Extract provided
-- Start --
It’s one of hundreds of examples of young adult literature that deals with real-world issues faced by teens every day, Blasingame said. Another is the book “Speak,” by Laurie Halse Anderson, which deals with rape.

It wasn’t until after Columbine, though, that we really saw a rise in books involving school shootings. Since then, we’ve seen “Give a Boy a Gun” by Todd Strasser, “Whale Talk” by Chris Crutcher and “Nineteen Minutes” by Jodi Picoult, just to name a few.

And if you ask Blasingame, “a well-written young adult novel can save a life.” He has interviewed scores of authors who have told him time and again how often they receive letters and emails from students who tell them their book changed their life for the better because it validated their personal experience and made them feel less alone.

Still, some approach with caution the proliferation of books that depict violence as commonplace.

“While reading about a character successfully coping with such an event could promote well-being, particularly if this is accompanied with a conversation with a caring adult, there is also concern that it may unnecessarily create fear,” said Sarah Lindstrom Johnson, an assistant professor in ASU’s T. Denny Sanford School of Social and Family Dynamics.

Some research seems to suggest that the value of books like “Mercy Rule” is their ability to teach kids about warning signs, what could lead to violence in schools and how to prevent it.

In a 2009 study out of Iowa State University, researcher Jill Hathaway found that when students read books about teen violence, particularly school shootings, they had a higher level of cognizance of what caused the violent behavior.

According to Blasingame, bullying is a big cause, but so are unhealthy relationships, whether romantic, platonic or familial. That all hearkens back to what Leveen had in mind when he was writing “Mercy Rule.”

A lot of the things that happen in the book are stories he heard from real students at schools he has visited. The thread that seemed to tie all their experiences together was the theme of dismissal, whether they were dismissed by peers in the form of bullying or by friends and family who didn’t take the time to sit and really listen to their problems and concerns.

“I used those stories because I wanted to draw characters that we could all relate to and that would surprise us, and make us think differently and realize that we need to listen and have conversations,” Leveen said.

“That’s what’s missing, I think, not only [in our everyday lives] but also on a larger scale. … We’re venturing into another discussion about gun control, and that’s great. But do we know how to talk about this? Or have we completely abandoned any sense of procedure, any sense of meeting someone in the middle and actually working on some kind of solution, or are we just completely blocking each other out?

“So I hope this book will make people be more considerate about how they engage with people in the future.”
-- End --
Data shown
-- Start --
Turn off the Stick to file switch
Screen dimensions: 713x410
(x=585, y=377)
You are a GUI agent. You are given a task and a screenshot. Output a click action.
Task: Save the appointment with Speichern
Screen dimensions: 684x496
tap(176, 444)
-- End --
What you are asked to do
In the article on young adult novels about school violence, which university did Jill Hathaway's 2009 study come out of?

Finished task
Iowa State University